Phosphoinositides (PIs) are lipid second messengers implicated in signal transduction and membrane trafficking. Seven distinct PIs can be synthesized by phosphorylation of the inositol ring of phosphatidylinositol (PtdIns), and their metabolism is accurately regulated by PI kinases and phosphatases. Two of the PIs, PtdIns3P and PtdIns(3,5)P(2), are present on intracellular endosomal compartments, and several studies suggest that they have a role in membrane remodeling and trafficking. We refer to them as 'endosomal PIs'. An increasing number of human genetic diseases including myopathy and neuropathies are associated to mutations in enzymes regulating the turnover of these endosomal PIs. The PtdIns3P and PtdIns(3,5)P(2) 3-phosphatase myotubularin gene is mutated in X-linked centronuclear myopathy, whereas its homologs MTMR2 and MTMR13 and the PtdIns(3,5)P(2) 5-phosphatase SAC3/FIG4 are implicated in Charcot-Marie-Tooth peripheral neuropathies. Mutations in the gene encoding the PtdIns3P 5-kinase PIP5K3/PIKfyve have been found in patients affected with François-Neetens fleck corneal dystrophy. This review presents the roles of the endosomal PIs and their regulators and proposes defects of membrane remodeling as a common pathological mechanism for the corresponding diseases.
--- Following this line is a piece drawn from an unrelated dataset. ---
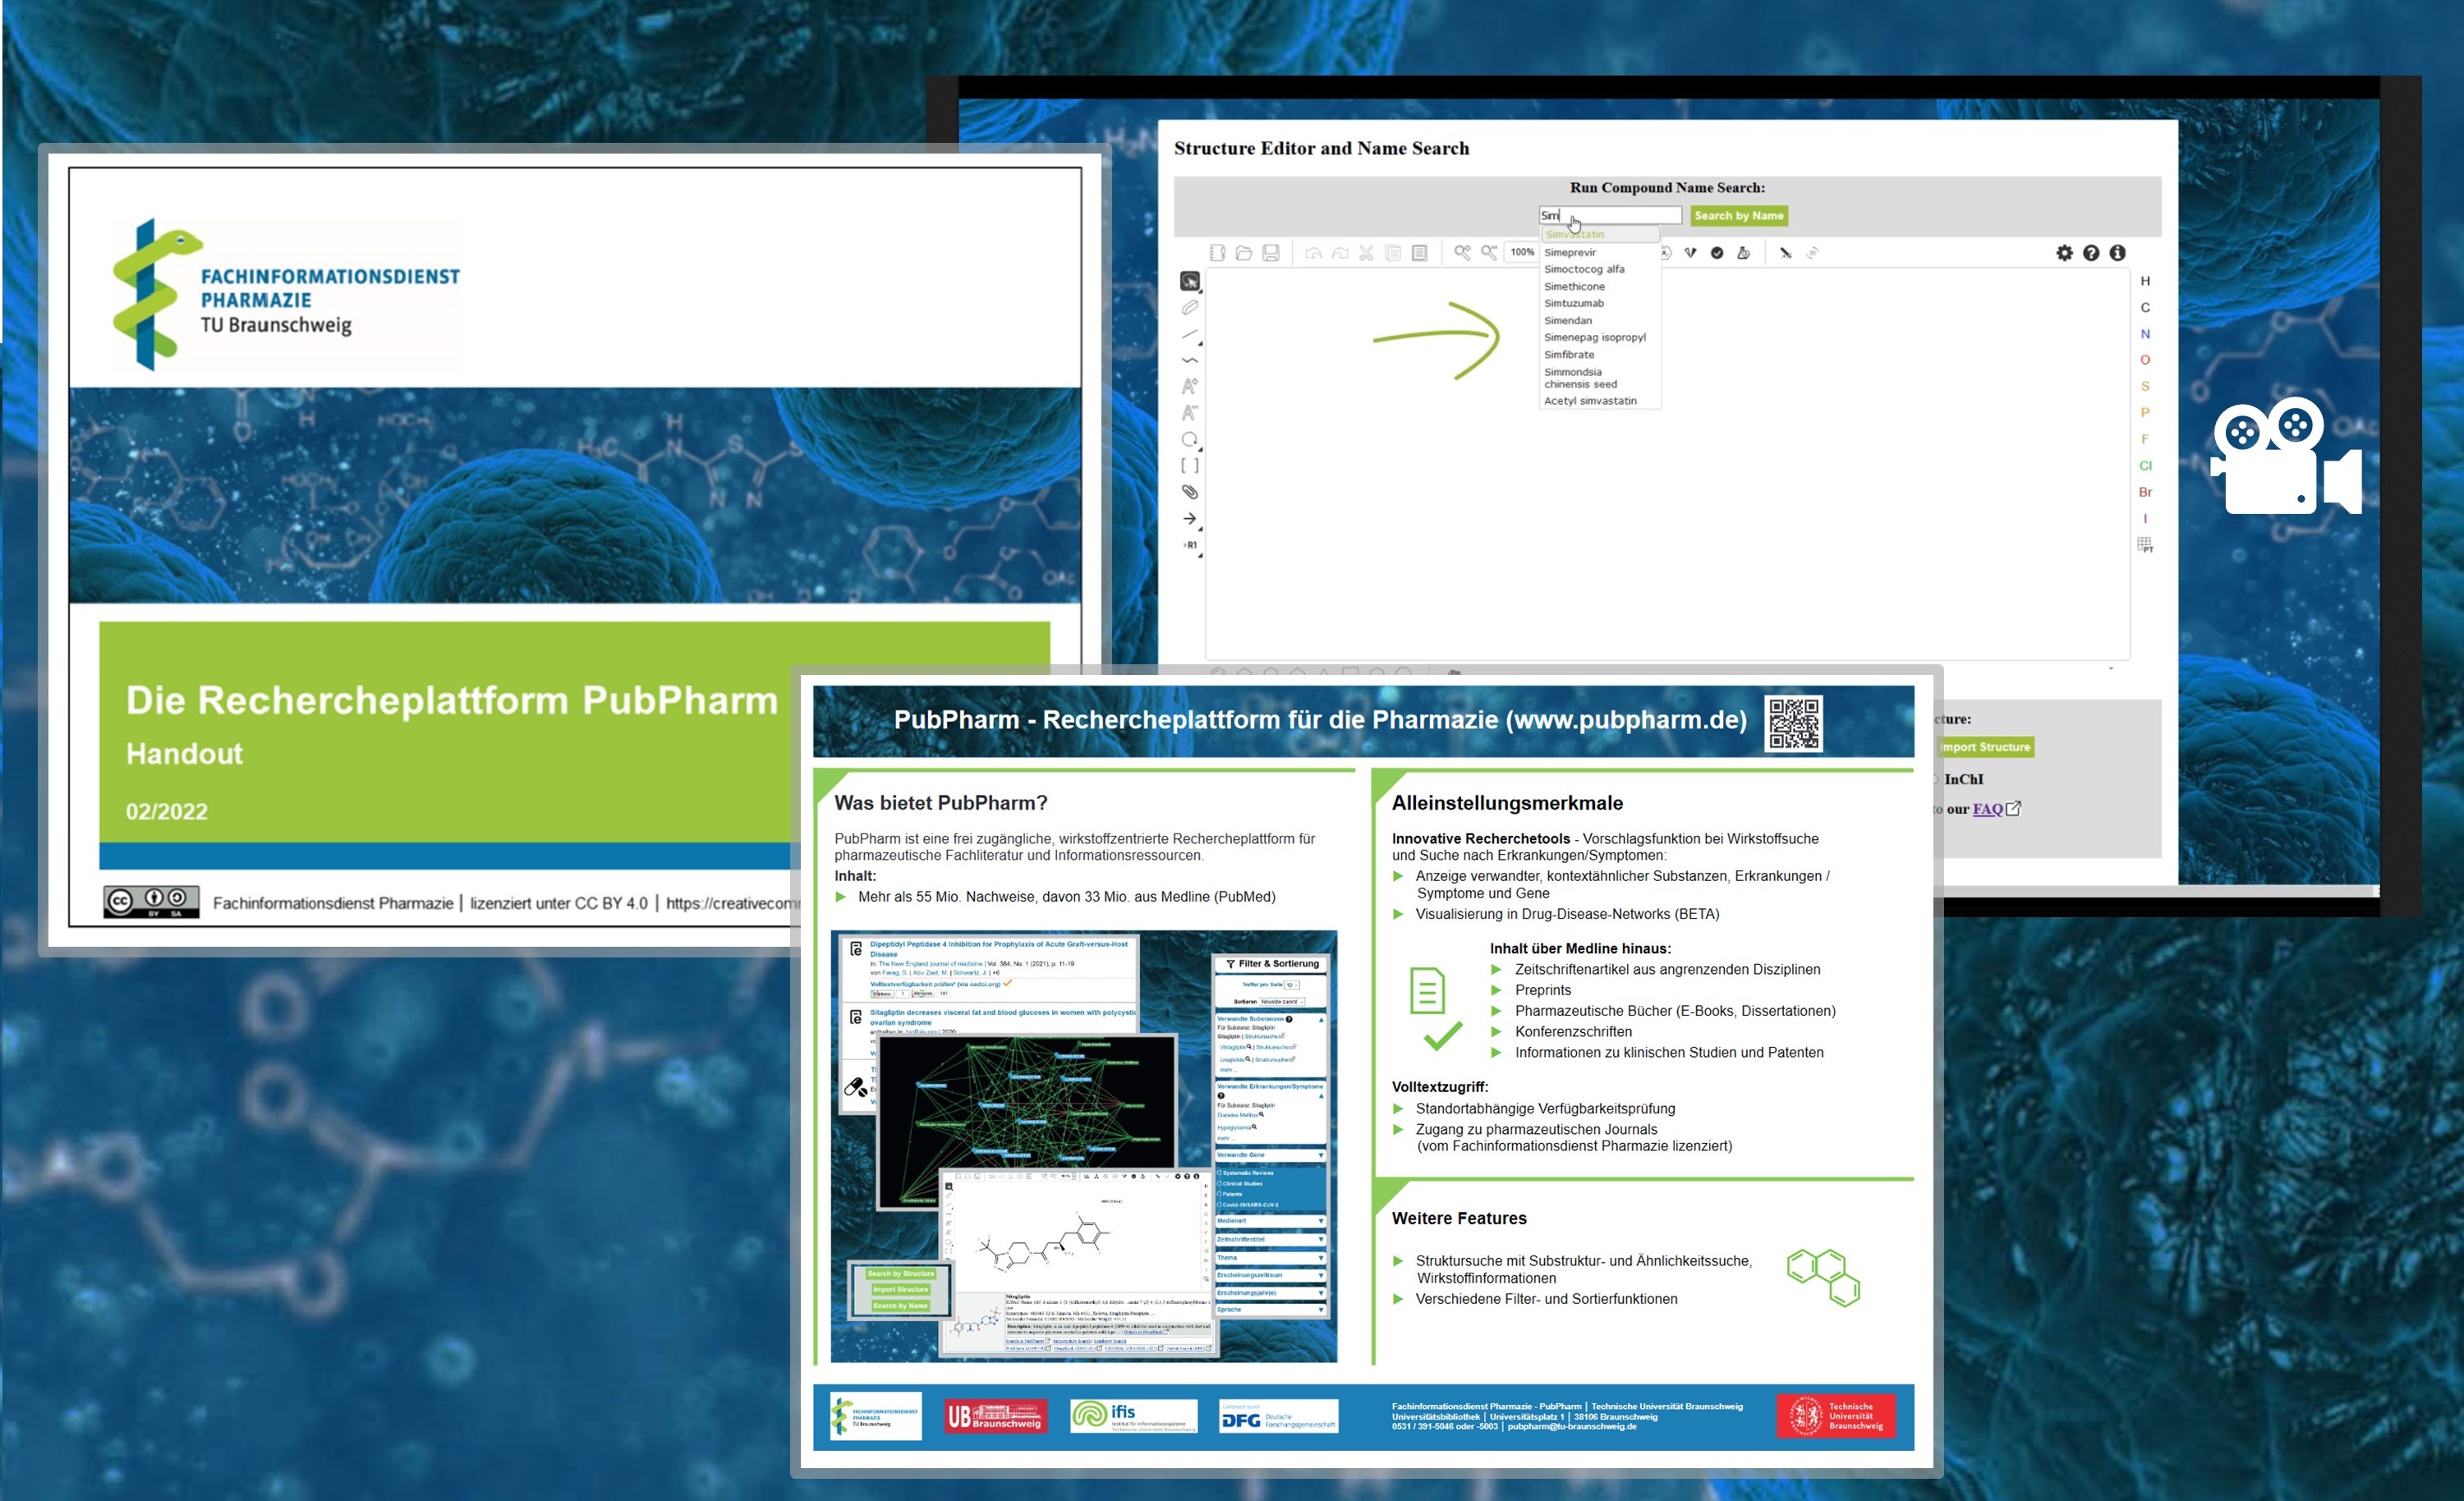Viewport: 2464px width, 1501px height.
Task: Open the FAQ link
Action: pos(1987,809)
Figure 1. Endosomal PI structure, metabolism, subcellular localization and associated human diseases

A) Chemical structure of PtdIns that can be phosphorylated on position 3, 4 and/or 5. B) Interconversion of PtdIns3P and PtdIns(3,5)P₂ is catalyzed by kinases, PIK3C3 (VPS34 in Saccharomyces cerevisiae) and PIP5K3 (also called PIKfyve and FAB1 in S. cerevisiae), and phosphatases, SAC3 (FIG4 in S. cerevisiae) and myotubularins, including MTM1, MTMR2 and the inactive phosphatase MTMR13. Associated human diseases are shown in blue. C) Subcellular localization of PtdIns3P (in green) and PtdIns(3,5)P₂ (in red) are shown in the endocytic pathway: early endosomes, sorting endosomes, recycling endosomes for receptor recycling and MVBs/late endosomes and lysosomes for degradation. The localization of PtdIns(3,5)P₂ is hypothetical. Based on works performed in yeast, Drosophila, Caenorhabditis elegans and mammalian cells, PtdIns(3,5)P₂ should be present at the external membrane of late endosomes and at lysosomes. The destiny of lysosomes is not known but rather hypothetical based on the same studies.